Oh, well. I’m convinced. A blissful marriage is never going to happen. At least not with Roosevelt “Chicago” DuBois. His professional administrative football career is over. Letting Roosevelt go was easier than telling my husband the threemonth-old baby inside me might not be his. There was a chance I could give birth to a child who would remind me every day that I’d cheated. Why? Because of the bet I’d made with my girlfriend.
Four weeks ago on my wedding day, I was the envy of all women—single and married—in Houston, including my so-called best friend, Loretta. Should’ve left her ass alone years ago. She was a real jealous bitch. If she wasn’t trying so hard to impress my husband, she might have one of her own.
Sadly I said, “Please leave.”
Soon as the doctor left the room, I cried out loud, “Dear God, what’s the lesson here? I know I’m not perfect, but what did I do to deserve—” I stopped. I threw my hands up, then added, “Don’t answer that.” I touched my stomach. My only prayer was “Let Roosevelt be the father.”

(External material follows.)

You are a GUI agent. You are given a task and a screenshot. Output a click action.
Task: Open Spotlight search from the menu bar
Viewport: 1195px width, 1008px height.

That way, I’d still have a piece of him to love. Our child needed a father, but not one who might be brain damaged. Roosevelt wasn’t the first man who proposed to me. He was the ninth. But he was the first one who loved me enough for me to marry him. When he died, I would become a lonely woman, but not for long. I’d scatter his ashes over the Gulf of Mexico, then celebrate the great memories we shared. We didn’t have a prenuptial, so legally I’d inherit his millions. Eventually another man would fall in love with me and help me raise my child.
Many would call me a bitch. Roosevelt’s mother, Helen DuBois, would be first in line. His only brother, Chaz, would stand beside her. What they didn’t know was, I was not responsible for Roosevelt getting shot. My so-called Christian girlfriend was. She was the one who’d insisted that I not hire security, and she’d shown up at my wedding reception with a gun in her purse. That’s what I’d heard from our friend Tisha.
In hindsight I realized Loretta could have pulled the trigger herself.